§ **TASK**:
Swap "particular" for "specific" in the records starting at the line containing "next [269, 1158]" and ending at the line containing "Physics (415, 76)", and give only those lines with nothing else changed.

§ **RECORD EXCERPTS**:
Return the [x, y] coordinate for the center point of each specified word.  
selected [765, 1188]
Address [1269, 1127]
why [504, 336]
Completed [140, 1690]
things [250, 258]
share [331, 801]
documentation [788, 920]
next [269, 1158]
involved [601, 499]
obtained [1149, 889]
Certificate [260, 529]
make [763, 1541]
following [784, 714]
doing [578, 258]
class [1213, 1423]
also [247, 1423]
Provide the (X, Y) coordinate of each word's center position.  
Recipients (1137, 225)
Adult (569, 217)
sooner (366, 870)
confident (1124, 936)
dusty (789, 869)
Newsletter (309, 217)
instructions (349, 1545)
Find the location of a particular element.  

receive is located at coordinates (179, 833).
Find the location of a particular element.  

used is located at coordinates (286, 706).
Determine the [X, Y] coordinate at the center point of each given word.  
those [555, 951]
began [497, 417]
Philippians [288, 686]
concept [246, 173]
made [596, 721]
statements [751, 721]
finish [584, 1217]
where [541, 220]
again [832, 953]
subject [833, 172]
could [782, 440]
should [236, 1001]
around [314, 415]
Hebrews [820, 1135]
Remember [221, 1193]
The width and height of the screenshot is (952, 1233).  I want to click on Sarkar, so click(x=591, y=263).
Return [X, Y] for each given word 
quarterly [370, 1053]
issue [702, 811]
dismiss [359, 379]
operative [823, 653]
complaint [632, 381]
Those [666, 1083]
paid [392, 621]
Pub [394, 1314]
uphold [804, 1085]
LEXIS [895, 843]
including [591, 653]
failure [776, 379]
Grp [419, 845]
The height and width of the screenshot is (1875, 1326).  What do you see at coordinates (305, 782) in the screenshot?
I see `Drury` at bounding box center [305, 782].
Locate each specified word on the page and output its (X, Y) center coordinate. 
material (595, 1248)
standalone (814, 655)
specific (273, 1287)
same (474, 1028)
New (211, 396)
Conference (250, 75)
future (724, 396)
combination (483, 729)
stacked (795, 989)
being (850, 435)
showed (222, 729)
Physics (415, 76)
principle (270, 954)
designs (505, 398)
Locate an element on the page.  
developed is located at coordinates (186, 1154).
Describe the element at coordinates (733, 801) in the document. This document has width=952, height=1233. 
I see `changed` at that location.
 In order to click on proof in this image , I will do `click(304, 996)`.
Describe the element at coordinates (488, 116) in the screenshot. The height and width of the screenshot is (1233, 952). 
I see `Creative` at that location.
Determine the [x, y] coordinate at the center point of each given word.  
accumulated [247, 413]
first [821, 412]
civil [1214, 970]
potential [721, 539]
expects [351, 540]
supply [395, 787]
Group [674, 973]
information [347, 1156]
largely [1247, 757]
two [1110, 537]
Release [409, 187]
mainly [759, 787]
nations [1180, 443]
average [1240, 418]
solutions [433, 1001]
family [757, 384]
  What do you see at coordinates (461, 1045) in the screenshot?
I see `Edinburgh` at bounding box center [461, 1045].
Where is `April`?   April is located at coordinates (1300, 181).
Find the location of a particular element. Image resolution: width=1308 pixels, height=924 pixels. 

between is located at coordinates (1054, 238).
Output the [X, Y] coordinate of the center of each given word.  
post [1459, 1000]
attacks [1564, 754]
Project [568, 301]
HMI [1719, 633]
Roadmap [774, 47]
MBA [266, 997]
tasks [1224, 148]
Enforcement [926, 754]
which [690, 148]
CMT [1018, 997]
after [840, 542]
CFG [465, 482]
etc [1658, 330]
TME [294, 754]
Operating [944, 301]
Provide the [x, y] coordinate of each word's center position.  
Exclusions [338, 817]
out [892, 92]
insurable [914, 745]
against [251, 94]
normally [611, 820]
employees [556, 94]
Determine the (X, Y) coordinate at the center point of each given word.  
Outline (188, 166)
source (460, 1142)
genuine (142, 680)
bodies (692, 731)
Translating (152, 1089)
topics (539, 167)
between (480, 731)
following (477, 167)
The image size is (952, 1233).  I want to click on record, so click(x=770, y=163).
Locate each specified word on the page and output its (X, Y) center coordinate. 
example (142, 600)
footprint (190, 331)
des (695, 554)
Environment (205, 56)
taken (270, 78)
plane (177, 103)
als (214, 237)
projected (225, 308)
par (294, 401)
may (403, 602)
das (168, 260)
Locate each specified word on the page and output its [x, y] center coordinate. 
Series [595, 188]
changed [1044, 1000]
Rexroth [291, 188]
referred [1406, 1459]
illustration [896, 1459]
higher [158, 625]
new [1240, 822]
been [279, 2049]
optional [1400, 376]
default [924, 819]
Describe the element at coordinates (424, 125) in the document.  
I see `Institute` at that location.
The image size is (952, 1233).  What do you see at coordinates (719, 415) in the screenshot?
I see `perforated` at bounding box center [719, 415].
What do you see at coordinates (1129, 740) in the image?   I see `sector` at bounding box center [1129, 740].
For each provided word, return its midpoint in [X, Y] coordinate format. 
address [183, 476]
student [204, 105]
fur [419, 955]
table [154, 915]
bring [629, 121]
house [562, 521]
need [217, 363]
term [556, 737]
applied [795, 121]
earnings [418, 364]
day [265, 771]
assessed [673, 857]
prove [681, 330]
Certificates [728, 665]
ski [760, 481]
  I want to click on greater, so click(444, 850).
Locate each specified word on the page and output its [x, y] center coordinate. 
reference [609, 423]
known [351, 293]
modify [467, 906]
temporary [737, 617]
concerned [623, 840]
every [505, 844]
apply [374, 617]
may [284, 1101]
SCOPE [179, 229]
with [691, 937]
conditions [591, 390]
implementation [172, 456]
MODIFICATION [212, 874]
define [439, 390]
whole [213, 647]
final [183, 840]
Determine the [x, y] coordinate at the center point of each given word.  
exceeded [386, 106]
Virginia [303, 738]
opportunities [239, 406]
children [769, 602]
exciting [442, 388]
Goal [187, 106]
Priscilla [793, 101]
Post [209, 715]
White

§ **FINISHED ANSWER**:
next [269, 1158]
involved [601, 499]
obtained [1149, 889]
Certificate [260, 529]
make [763, 1541]
following [784, 714]
doing [578, 258]
class [1213, 1423]
also [247, 1423]
Provide the (X, Y) coordinate of each word's center position.  
Recipients (1137, 225)
Adult (569, 217)
sooner (366, 870)
confident (1124, 936)
dusty (789, 869)
Newsletter (309, 217)
instructions (349, 1545)
Find the location of a specific element.  

receive is located at coordinates (179, 833).
Find the location of a specific element.  

used is located at coordinates (286, 706).
Determine the [X, Y] coordinate at the center point of each given word.  
those [555, 951]
began [497, 417]
Philippians [288, 686]
concept [246, 173]
made [596, 721]
statements [751, 721]
finish [584, 1217]
where [541, 220]
again [832, 953]
subject [833, 172]
could [782, 440]
should [236, 1001]
around [314, 415]
Hebrews [820, 1135]
Remember [221, 1193]
The width and height of the screenshot is (952, 1233).  I want to click on Sarkar, so click(x=591, y=263).
Return [X, Y] for each given word 
quarterly [370, 1053]
issue [702, 811]
dismiss [359, 379]
operative [823, 653]
complaint [632, 381]
Those [666, 1083]
paid [392, 621]
Pub [394, 1314]
uphold [804, 1085]
LEXIS [895, 843]
including [591, 653]
failure [776, 379]
Grp [419, 845]
The height and width of the screenshot is (1875, 1326).  What do you see at coordinates (305, 782) in the screenshot?
I see `Drury` at bounding box center [305, 782].
Locate each specified word on the page and output its (X, Y) center coordinate. 
material (595, 1248)
standalone (814, 655)
specific (273, 1287)
same (474, 1028)
New (211, 396)
Conference (250, 75)
future (724, 396)
combination (483, 729)
stacked (795, 989)
being (850, 435)
showed (222, 729)
Physics (415, 76)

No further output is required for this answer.